However, its expense ratio (0.40%) isn't exactly cheap. While this doesn't deter traders, buy-and-hold investors looking for a long-term investment might baulk at it. To remedy this, State Street launched the SPDR Gold MiniShares (GLDM), a lower-priced alternative.
Shares of GLDM currently trade at around $34 at the time of writing (November 22nd), compared to $162 for GLD, making the former capital efficient. The expense ratio is also much lower at 0.10%. Liquidity is still good, with low bid-ask spreads, but there's no options chain.
GLD's biggest and longstanding competitor is the iShares Gold Trust (IAU), which has just over $25 billion in AUM, making it around half the size of GLD. Like GLD, IAU is also highly liquid and has a high daily traded volume. It also has a lower expense ratio at 0.25%.
In response to GLDM, iShares launched a lower-cost version of IAU on June 15th, 2021, called the iShares Gold Trust Micro (IAUM). It originally debuted with a 0.15% expense ratio, but that was slashed to 0.09% recently, making IAUM the cheapest gold ETF on the market.
The abrdn Physical Gold Shares (SGOL) sits in a weird spot – it's not as popular, large, or as widely traded as GLD, nor is it as cheap as GLDM. Still, the fund has some benefits for buy-and-hold gold investors who favor transparency. It's also fairly cheap, with an expense ratio of 0.17%.
SGOL actually holds allocated gold, meaning that you, the investor, is an owner of a certain amount of bullion as opposed to just a creditor for an aggregate deposit. SGOL also publishes a daily list of the bars held, with their brand, serial number, assay, and vault location.

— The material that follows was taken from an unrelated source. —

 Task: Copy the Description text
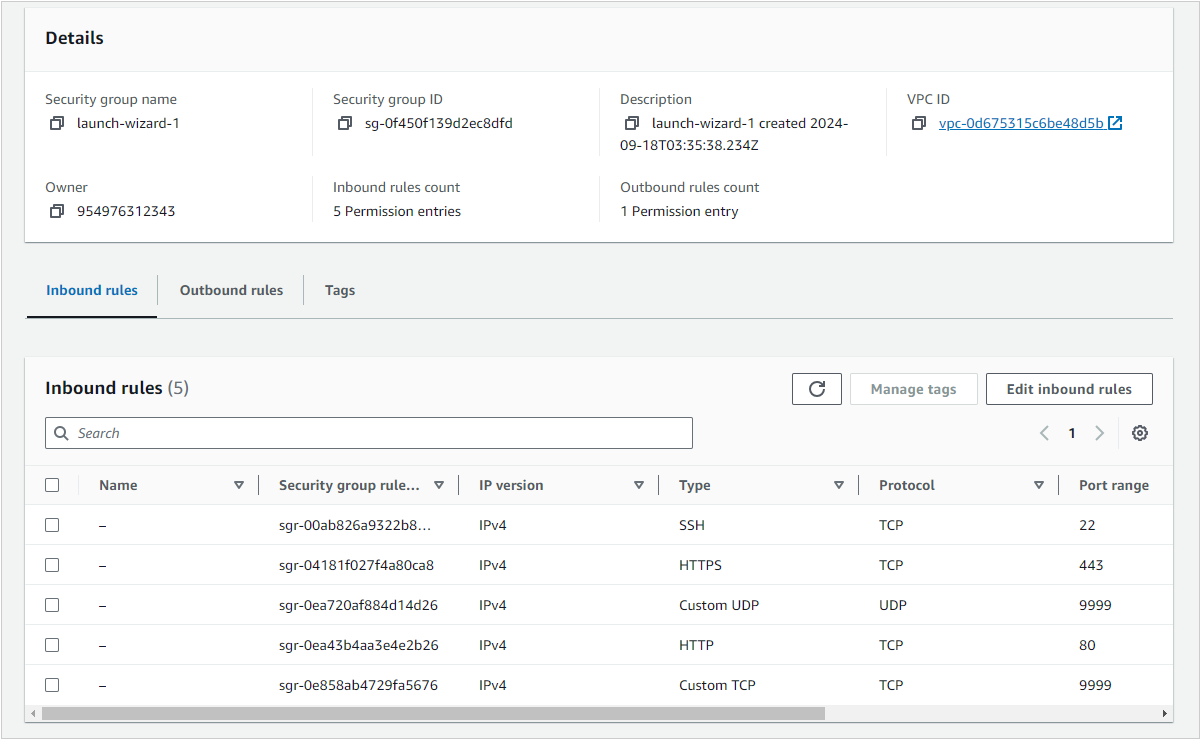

The GraniteShares Gold Trust (BAR) operates in a pretty similar way to SGOL: holds physical gold bullion bars in a London vault, audits it twice a year, and publishes a daily list of individual holdings with serial numbers, brand names, weights, fineness, and packing ID.
There's not much to say about BAR that hasn’t been noted already. Like most of the ETFs listed here, it's liquid, tracks the spot price of gold well, and charges a low expense ratio (0.1749%). Like SGOL, each bar of gold is segregated, individually identified, and allocated.

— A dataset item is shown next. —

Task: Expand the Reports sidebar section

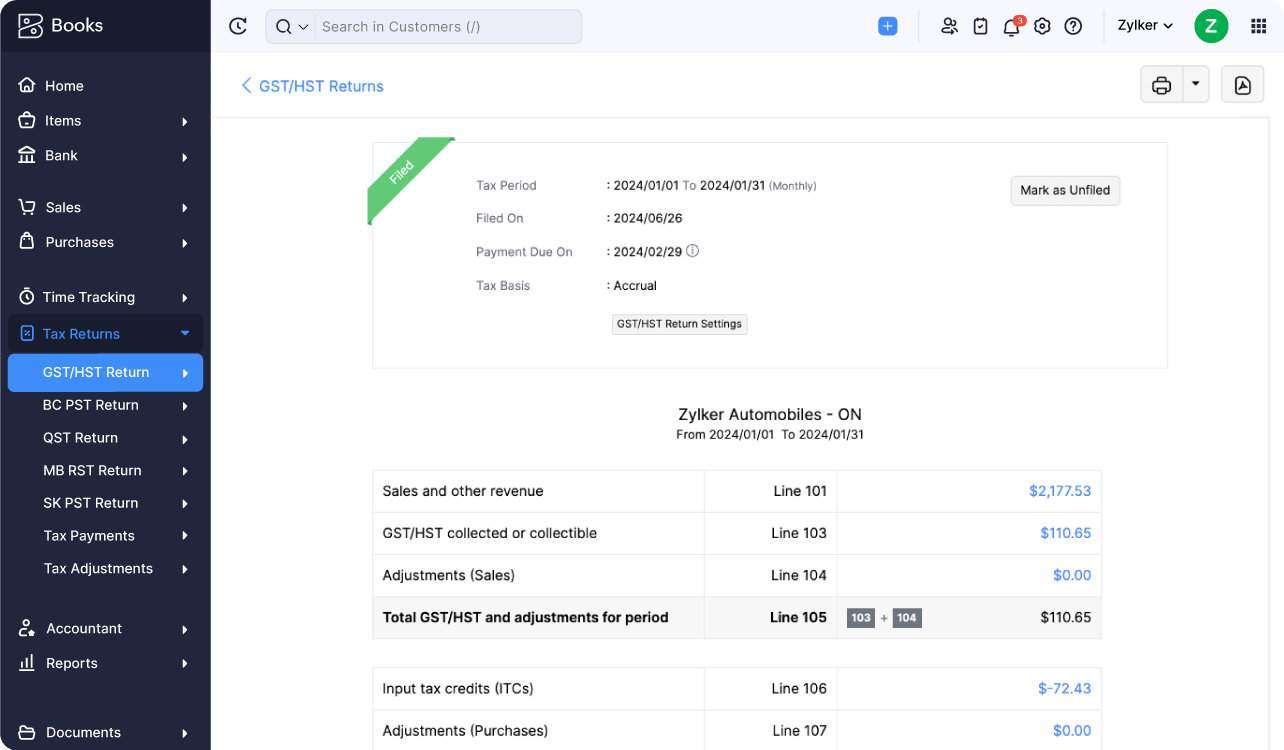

The Sprott Physical Gold Trust (PHYS) isn't actually an ETF, but I'm including it on this list due to its popularity. PHYS is actually a close-ended fund, which does not issue additional shares after the initial public offering. Why is this important to know?
Well, it means that the market price of PHYS can occasionally diverge from its net asset value (NAV), trading at either a discount (due to excess supply) or a premium (due to overwhelming demand). This adds another dimension that prospective investors need to be aware of.
PHYS currently has $5.47 billion in AUM and charges an expense ratio of 0.41%, which, along with its close-ended structure, explains its lower popularity. However, it is dual-listed in Canada and the U.S., so it’s a favorite among Canadian investors.
Please note this article is for information purposes only and does not constitute investment advice.